Hm, I'll look into it.
In the meantime, please use from_zelig_model
, e.g.:
library(stargazer)
library(Zelig)
data(mid)
z.out1 <- zelig(conflict ~ major + contig + power + maxdem + mindem + years,
data = mid, model = "relogit", tau = 1042/303772)
from_zelig_model(z.out1) %>% stargazer()
@christophergandrud No, it actually doesn't work, because it returns the results from the relogit function, so you get the same old standard errors. See below.
model <-
zelig(
fun ~ col + fam_sim + desc_sim + age_reused + size_reused + indegree_reused + activity_reused,
data = sample,
tau = itr$tau,
model = "relogit",
case.control = "weighting",
bias.correct = T,
cite = F
)
Let's summarize:
> summary(model)
Model:
Call:
relogit(formula = cbind(fun, 1 - fun) ~ col + fam_sim + desc_sim +
age_reused + size_reused + indegree_reused + activity_reused,
data = as.data.frame(.), tau = 9.16999274066485e-05, bias.correct = TRUE,
case.control = "weighting")
Deviance Residuals:
Min 1Q Median 3Q Max
-1.17312 -0.00791 -0.00635 -0.00570 0.81701
Coefficients:
Estimate Std. Error (robust) z value Pr(>|z|)
(Intercept) -10.59231 0.03964 -267.243 < 2e-16 ***
colTRUE 2.41716 0.18265 13.234 < 2e-16 ***
fam_simTRUE 0.11727 0.04957 2.366 0.017984 *
desc_sim 3.38383 0.18966 17.841 < 2e-16 ***
age_reused -0.14672 0.02141 -6.854 7.16e-12 ***
size_reused -0.08268 0.02185 -3.784 0.000154 ***
indegree_reused 1.13638 0.01675 67.825 < 2e-16 ***
activity_reused 0.14772 0.01431 10.320 < 2e-16 ***
---
Signif. codes: 0 ‘***’ 0.001 ‘**’ 0.01 ‘*’ 0.05 ‘.’ 0.1 ‘ ’ 1
(Dispersion parameter for binomial family taken to be 1)
Null deviance: 1791.6 on 948704 degrees of freedom
Residual deviance: 1306.6 on 948697 degrees of freedom
AIC: 190.5
Number of Fisher Scoring iterations: 13
While:
> summary(from_zelig_model(model))
Call:
relogit(formula = cbind(fun, 1 - fun) ~ col + fam_sim + desc_sim +
age_reused + size_reused + indegree_reused + activity_reused,
data = as.data.frame(.), tau = 9.16999274066485e-05, bias.correct = TRUE,
case.control = "weighting")
Deviance Residuals:
Min 1Q Median 3Q Max
-1.17312 -0.00791 -0.00635 -0.00570 0.81701
Coefficients:
Estimate Std. Error z value Pr(>|z|)
(Intercept) -10.59231 0.21980 -48.190 < 2e-16 ***
colTRUE 2.41716 0.40564 5.959 2.54e-09 ***
fam_simTRUE 0.11727 0.22208 0.528 0.5975
desc_sim 3.38383 0.74293 4.555 5.25e-06 ***
age_reused -0.14672 0.08579 -1.710 0.0872 .

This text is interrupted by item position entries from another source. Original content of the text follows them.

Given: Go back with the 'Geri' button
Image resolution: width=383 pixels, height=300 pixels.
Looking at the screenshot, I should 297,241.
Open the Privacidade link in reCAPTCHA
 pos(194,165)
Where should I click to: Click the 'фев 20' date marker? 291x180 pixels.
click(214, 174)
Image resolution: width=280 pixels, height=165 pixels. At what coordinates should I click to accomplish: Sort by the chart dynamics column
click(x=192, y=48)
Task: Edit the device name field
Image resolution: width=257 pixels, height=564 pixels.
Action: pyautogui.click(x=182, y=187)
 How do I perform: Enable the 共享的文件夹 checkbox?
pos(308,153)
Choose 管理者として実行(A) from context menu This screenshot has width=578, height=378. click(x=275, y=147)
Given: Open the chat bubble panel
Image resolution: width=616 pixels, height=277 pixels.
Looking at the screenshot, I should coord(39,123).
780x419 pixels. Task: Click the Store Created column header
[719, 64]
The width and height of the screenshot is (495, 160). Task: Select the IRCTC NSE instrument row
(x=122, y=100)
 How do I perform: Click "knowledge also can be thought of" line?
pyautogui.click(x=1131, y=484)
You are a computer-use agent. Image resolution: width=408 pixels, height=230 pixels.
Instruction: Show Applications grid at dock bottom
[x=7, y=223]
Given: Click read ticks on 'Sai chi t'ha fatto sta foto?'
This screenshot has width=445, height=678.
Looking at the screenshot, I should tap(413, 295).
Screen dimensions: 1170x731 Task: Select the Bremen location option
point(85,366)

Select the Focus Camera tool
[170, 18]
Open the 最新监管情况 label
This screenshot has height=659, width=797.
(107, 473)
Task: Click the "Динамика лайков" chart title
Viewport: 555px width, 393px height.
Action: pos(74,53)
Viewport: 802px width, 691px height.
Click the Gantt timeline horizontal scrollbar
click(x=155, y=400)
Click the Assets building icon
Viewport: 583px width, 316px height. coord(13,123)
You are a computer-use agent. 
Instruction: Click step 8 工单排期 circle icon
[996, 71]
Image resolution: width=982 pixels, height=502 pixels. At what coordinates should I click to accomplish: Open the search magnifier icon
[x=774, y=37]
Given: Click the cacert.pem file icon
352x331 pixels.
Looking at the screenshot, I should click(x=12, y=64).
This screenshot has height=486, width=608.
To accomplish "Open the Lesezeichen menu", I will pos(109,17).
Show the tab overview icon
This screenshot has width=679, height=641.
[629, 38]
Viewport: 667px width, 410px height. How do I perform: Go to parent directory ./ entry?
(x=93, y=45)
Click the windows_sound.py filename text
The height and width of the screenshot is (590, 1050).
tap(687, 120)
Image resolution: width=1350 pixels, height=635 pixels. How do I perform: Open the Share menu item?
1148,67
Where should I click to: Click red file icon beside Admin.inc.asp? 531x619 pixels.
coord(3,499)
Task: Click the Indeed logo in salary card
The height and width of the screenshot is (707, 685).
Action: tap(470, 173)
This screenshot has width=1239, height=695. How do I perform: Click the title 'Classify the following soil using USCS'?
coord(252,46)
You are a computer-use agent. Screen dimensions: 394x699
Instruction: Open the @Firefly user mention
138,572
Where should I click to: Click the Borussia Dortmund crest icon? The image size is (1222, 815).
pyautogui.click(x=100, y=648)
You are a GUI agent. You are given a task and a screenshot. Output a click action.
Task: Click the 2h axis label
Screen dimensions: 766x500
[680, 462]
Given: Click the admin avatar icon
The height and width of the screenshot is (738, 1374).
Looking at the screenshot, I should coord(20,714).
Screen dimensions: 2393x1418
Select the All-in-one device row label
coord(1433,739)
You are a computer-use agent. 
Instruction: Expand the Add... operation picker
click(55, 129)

size_reused -0.08268 0.08930 -0.926 0.3545
indegree_reused 1.13638 0.07614 14.925 < 2e-16 ***
activity_reused 0.14772 0.06719 2.199 0.0279 *
---
Signif. codes: 0 ‘***’ 0.001 ‘**’ 0.01 ‘*’ 0.05 ‘.’ 0.1 ‘ ’ 1
(Dispersion parameter for binomial family taken to be 1)
Null deviance: 1791.6 on 948704 degrees of freedom
Residual deviance: 1306.6 on 948697 degrees of freedom
AIC: 190.5
Number of Fisher Scoring iterations: 13
Yes, you don't get the odds ratios, that doesn't work yet. You have to manually add them to the output of from_zelig_model(z.out1)
.
@christophergandrud The problem is not the odds ratios. Compare the two results above. What is missing is the robust standard errors. I am actually using the from_zelig_model
function for the second one.
Yes none of it is working. I won't have time to get to this for awhile, so in the meantime if you want to use this function with a separate package you would have to extract the basic estimation and hack your way to the rest. Sorry, I should have been clearer :)
@christophergandrud That's why I am doing right now.
Sorry for the inconvenience and thanks for reporting these issues!